CONTEXT:
Faced with a complete shutdown of the education system, loss of livelihood and not enough food on the table, vulnerable families across India increased and are once again opting for child marriages as a quick-fix solution to tide over economic pressures.
ISSUES:
COVID-19 was not initially seen
as a crisis that would affect children, but now they are amongst the most vulnerable — as during any humanitarian crisis.The worst-hit are girls, dropping out of school, having less food to eat, being more prone to violent abuse and getting married when they still need to complete their education and when they are too young to become mothers.
Nevertheless, community-level interventions, involving children themselves, which have been successful in the past, offer hope during this crisis.
To achieve the United Nations’ Sustainable Development Goals (SDG) for 2030, we need to make more efforts. The 2011 census showed a stark difference among numbers of boys and girls when it came to underage marriage. This gender-skew has become sharper during the pandemic.
In fact, the surge in child marriages has created fears that the progress made over the last 25 years to end this practice could be undone — while 47 per cent of girls were married in India before they turned 18 until a decade ago, this figure had fallen appreciably to 27 per cent before the pandemic.
Save the Children’s report, “End of Childhood 2019”, showed that India’s ranking on child rights had gone up primarily due to the decline in child marriages. India has strived to bring down the number of married girls in the age group of 15-19 years by 51 per cent in the past 19 years.
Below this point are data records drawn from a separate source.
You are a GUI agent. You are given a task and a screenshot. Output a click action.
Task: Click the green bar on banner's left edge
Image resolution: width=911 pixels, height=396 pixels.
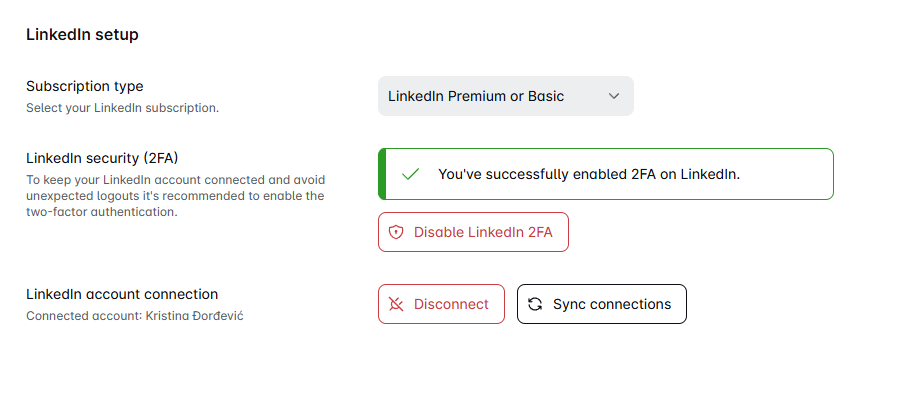382,174
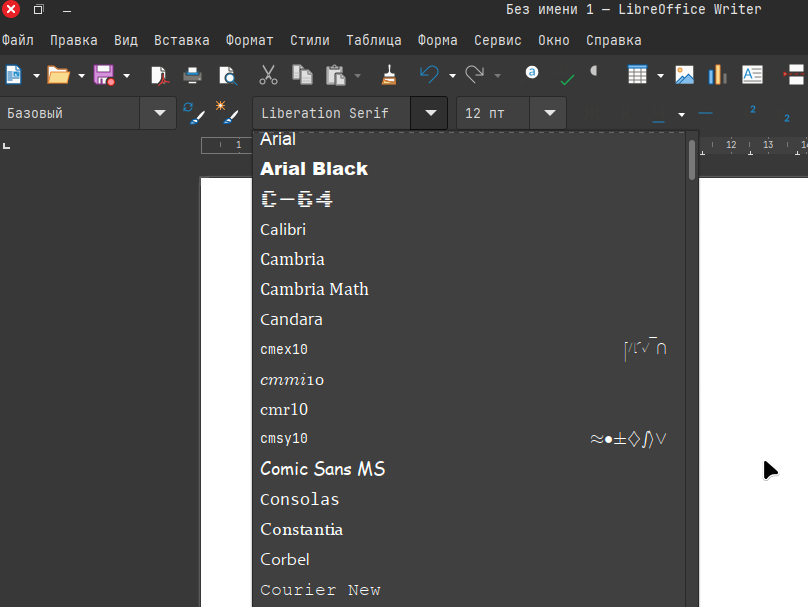
Task: Click the Undo button
Action: 428,74

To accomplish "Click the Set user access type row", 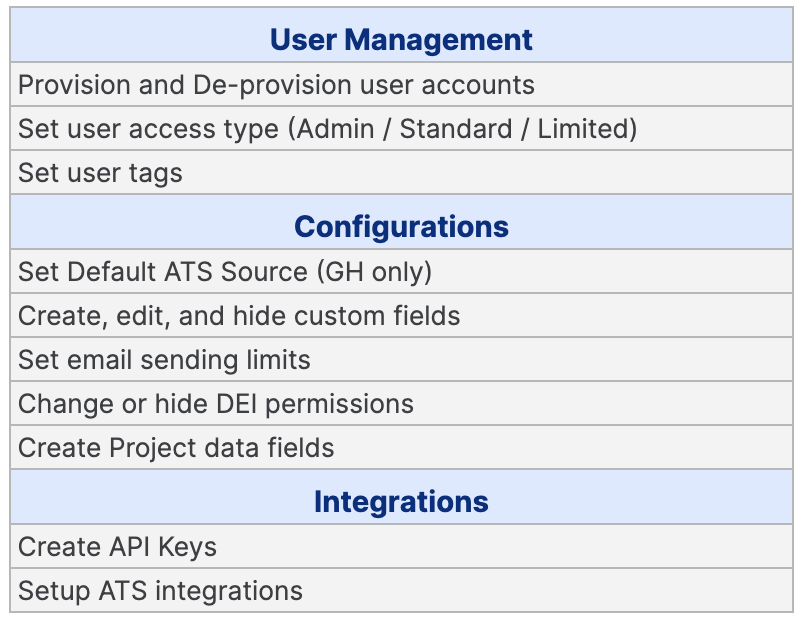I will 401,128.
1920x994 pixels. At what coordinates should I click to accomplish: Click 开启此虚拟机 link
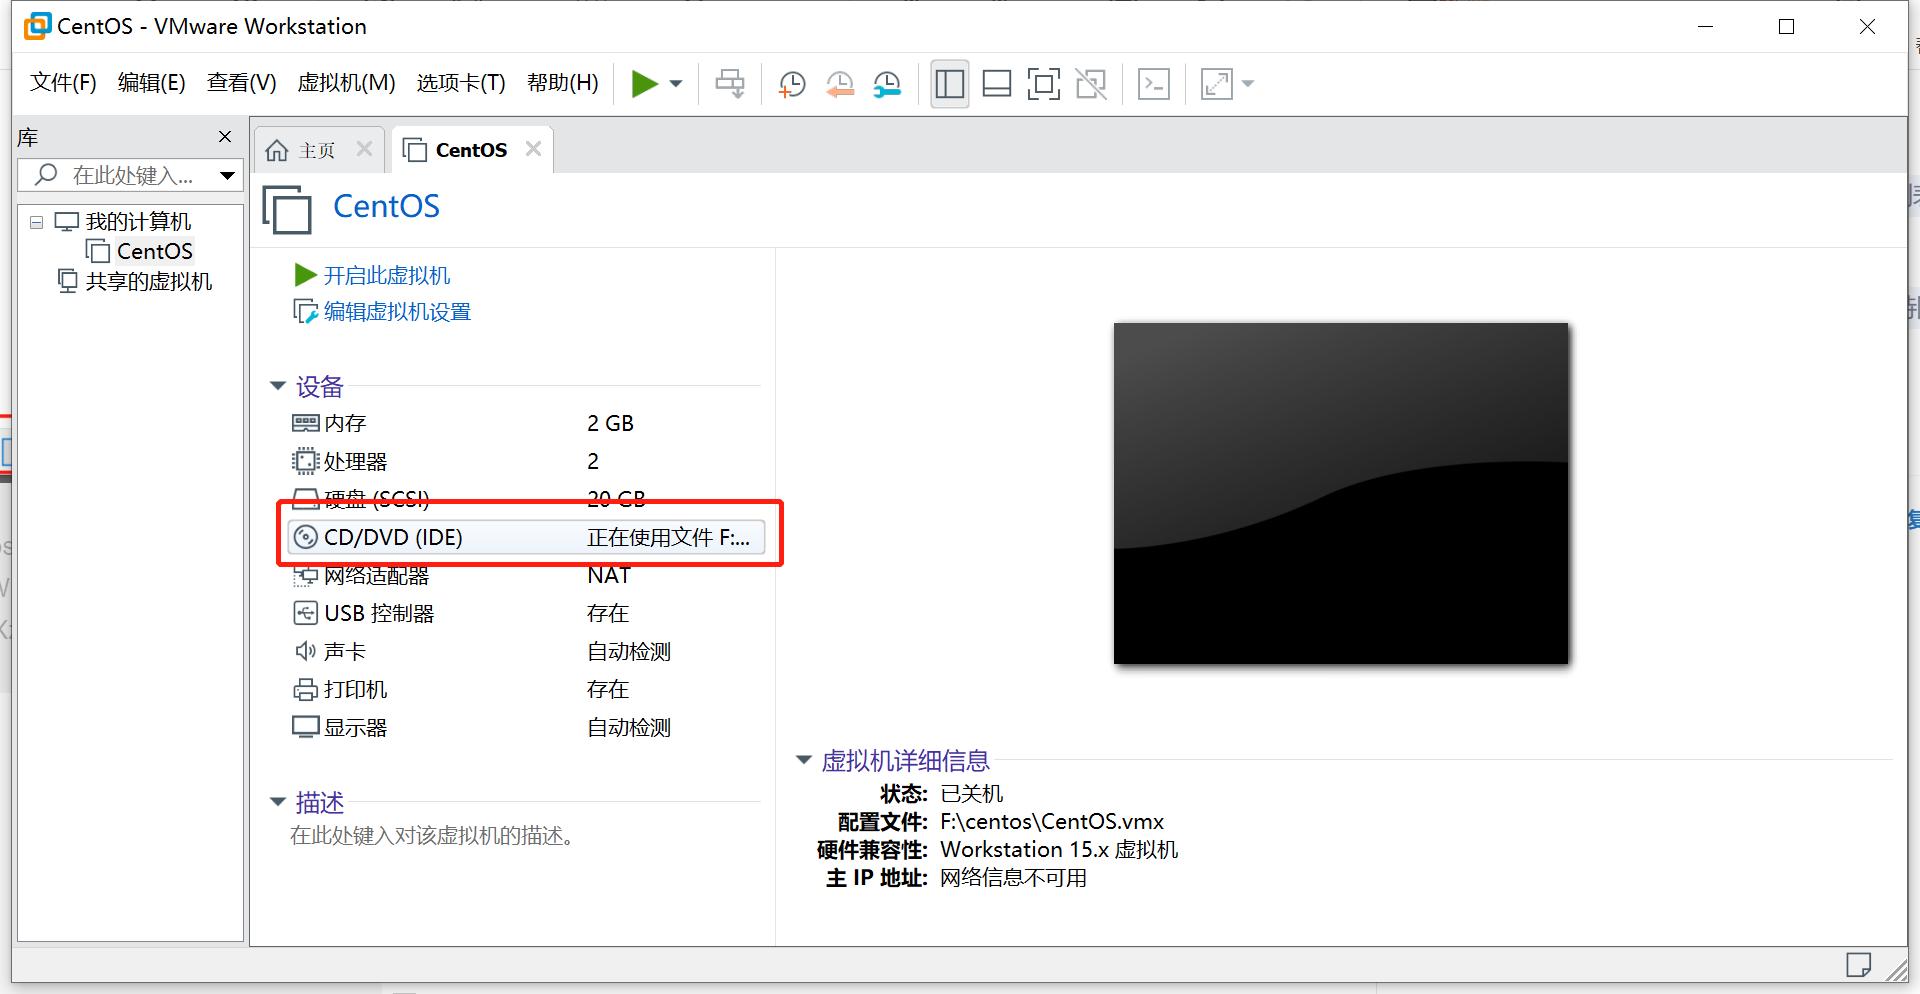(386, 274)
The organisation found that around 2.5 million girls worldwide are at risk of early marriage by 2025. The pandemic could double the number of girls facing such a risk. As many as one million more girls risk becoming pregnant this year alone, with childbirth the leading cause of death among 15-19-year-olds. An estimated 5,00,000 more girls are at the risk of being forced into child marriage because of the economic impacts of the COVID-19 pandemic.
In July 2020, Save the Children’s Rapid Needs Assessment (RNA) found that almost half of children knew about the Childline (1098) Service.
There have been reports that girls from poor families are not able to buy sanitary pads, and young girls and women are missing out on gynaecological support as health facilities have been turned into COVID-19 isolation wards and quarantine centres.
STEPS TAKEN:
India has a wide range of rights-based policy and legislative initiatives that resonates with, borrows from and adheres to the United Nations Child Rights Convention and several other regional conventions and frameworks.
The Protection of Children from Sexual Offences Act 2012 is a comprehensive law to protect children, drawing from a range of other pieces of legislation such as the Juvenile Justice Act and child marriage and child labour laws.
Protecting people’s livelihoods is a major challenge during the pandemic. Many adolescent and young girls have adopted innovative approaches to turn challenges into opportunities. Some of these youngsters are becoming change makers within their community.
WAY AHEAD:
Need to ensure that 1098, also the emergency outreach number for children/parents/caregivers, is accessible for children and girls in distress due to COVID-19.
Must also strengthen dissemination of information on gender-based violence (GBV) response services (such as helpline numbers), through digital, tele-calling, audio-visual, mass media (radio/cable TV), and traditional media.
Children and youth change makers are a big influence in heralding change at the community-level.
Skill and capacity building hold the key to end this scourge. During the pandemic, children and adolescents have supported their peers in diverse areas — managing personal and menstrual hygiene by making handmade sanitary napkins and stitching three-layer masks and disbursing them to the needy.
They have also tried to link poor families in their communities with the government’s food security system. Such endeavours could bring about changes in the attitude of families and communities towards adolescent girls.
Community-based health services which were suspended need to be restored on a priority.
The way forward includes getting children back to school. Bottom-up initiatives centered around communities is the best way to go about this. The efforts and achievements over the past decades do put us in a good position to tackle the challenges.
Governments, civil society and community campaigners now need to act in sync to stem the resurgence in child marriages.